Find every line in the rows below that contains the word "title" and copy each of those lines.

━━━ PROVIDED RECORDS

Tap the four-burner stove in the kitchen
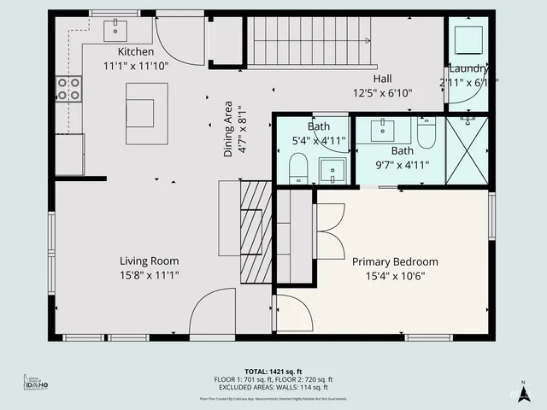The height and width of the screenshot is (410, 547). tap(69, 89)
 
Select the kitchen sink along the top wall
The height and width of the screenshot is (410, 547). tap(116, 31)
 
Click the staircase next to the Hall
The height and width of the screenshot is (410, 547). tap(311, 42)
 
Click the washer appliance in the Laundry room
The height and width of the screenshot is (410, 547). tap(467, 38)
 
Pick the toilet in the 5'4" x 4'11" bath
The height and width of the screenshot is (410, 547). tap(298, 167)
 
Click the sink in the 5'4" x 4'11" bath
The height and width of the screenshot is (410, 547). tap(332, 171)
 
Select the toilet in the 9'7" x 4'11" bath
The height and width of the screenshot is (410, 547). tap(426, 132)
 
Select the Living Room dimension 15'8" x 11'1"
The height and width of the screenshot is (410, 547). tap(149, 275)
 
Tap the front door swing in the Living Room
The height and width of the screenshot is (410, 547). tap(211, 314)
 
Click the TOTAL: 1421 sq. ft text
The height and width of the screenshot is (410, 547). tap(274, 372)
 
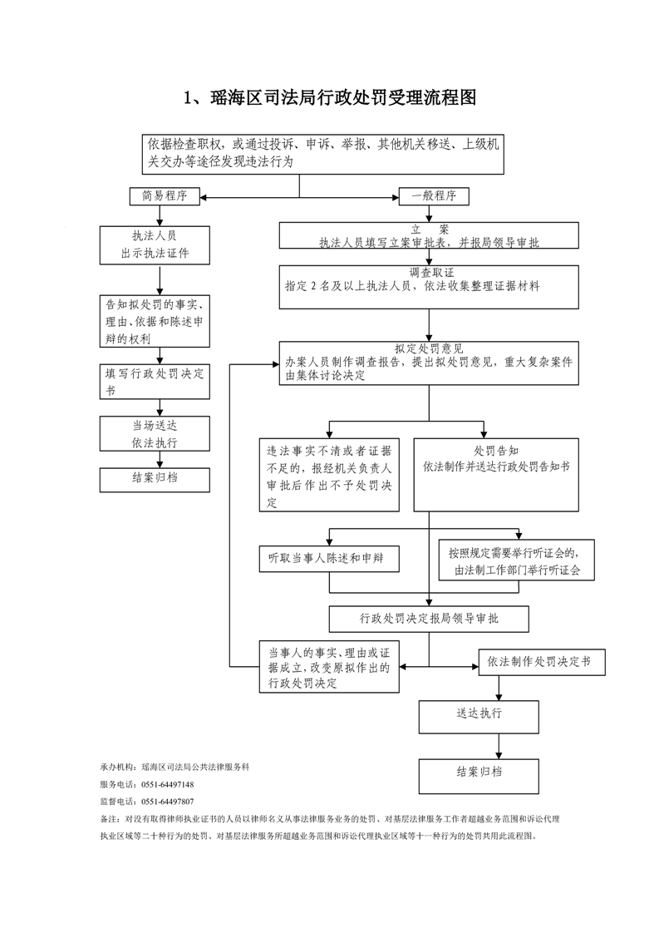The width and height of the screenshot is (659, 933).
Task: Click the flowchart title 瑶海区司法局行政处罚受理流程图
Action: click(x=329, y=98)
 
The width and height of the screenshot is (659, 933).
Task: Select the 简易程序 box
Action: click(x=164, y=196)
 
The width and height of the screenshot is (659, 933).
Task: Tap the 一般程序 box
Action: click(x=434, y=196)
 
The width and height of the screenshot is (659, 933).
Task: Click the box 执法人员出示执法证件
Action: click(x=155, y=244)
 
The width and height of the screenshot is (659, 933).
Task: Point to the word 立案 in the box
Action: click(x=429, y=229)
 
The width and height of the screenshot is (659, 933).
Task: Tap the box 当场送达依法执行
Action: click(x=155, y=433)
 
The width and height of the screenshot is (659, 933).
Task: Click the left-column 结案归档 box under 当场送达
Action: click(x=155, y=478)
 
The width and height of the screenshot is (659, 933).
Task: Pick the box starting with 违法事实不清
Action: click(x=330, y=474)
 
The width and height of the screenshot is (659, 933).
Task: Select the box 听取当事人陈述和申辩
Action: click(x=330, y=558)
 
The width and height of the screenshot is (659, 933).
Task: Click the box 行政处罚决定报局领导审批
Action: click(x=429, y=619)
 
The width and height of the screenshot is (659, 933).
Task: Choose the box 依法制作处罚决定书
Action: click(x=540, y=662)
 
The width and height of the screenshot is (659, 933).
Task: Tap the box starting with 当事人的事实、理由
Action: click(x=330, y=667)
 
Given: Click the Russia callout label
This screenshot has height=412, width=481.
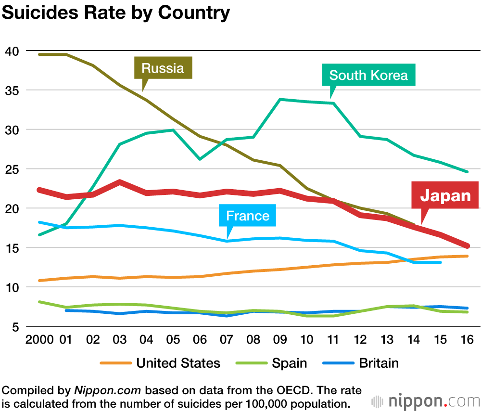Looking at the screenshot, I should (x=163, y=68).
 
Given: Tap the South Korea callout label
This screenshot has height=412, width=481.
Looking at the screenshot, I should (x=368, y=75).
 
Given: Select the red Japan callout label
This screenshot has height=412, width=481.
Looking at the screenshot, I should (x=445, y=195).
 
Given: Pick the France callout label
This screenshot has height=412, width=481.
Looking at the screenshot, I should (x=248, y=216).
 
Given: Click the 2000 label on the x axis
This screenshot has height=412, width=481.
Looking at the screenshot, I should (x=39, y=340).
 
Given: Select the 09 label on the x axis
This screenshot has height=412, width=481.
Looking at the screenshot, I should (x=279, y=340).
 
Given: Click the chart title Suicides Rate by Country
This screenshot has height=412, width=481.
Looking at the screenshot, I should (x=116, y=13).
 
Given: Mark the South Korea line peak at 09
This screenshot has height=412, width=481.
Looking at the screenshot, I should (x=280, y=100).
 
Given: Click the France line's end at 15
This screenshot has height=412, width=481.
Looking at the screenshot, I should (x=440, y=262).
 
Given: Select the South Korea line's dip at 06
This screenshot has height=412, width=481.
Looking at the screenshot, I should (x=200, y=159).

━━━━━━

_REPLY TO THE TASK_.
Task: Click the flowchart title 瑶海区司法局行政处罚受理流程图
Given: Click the chart title Suicides Rate by Country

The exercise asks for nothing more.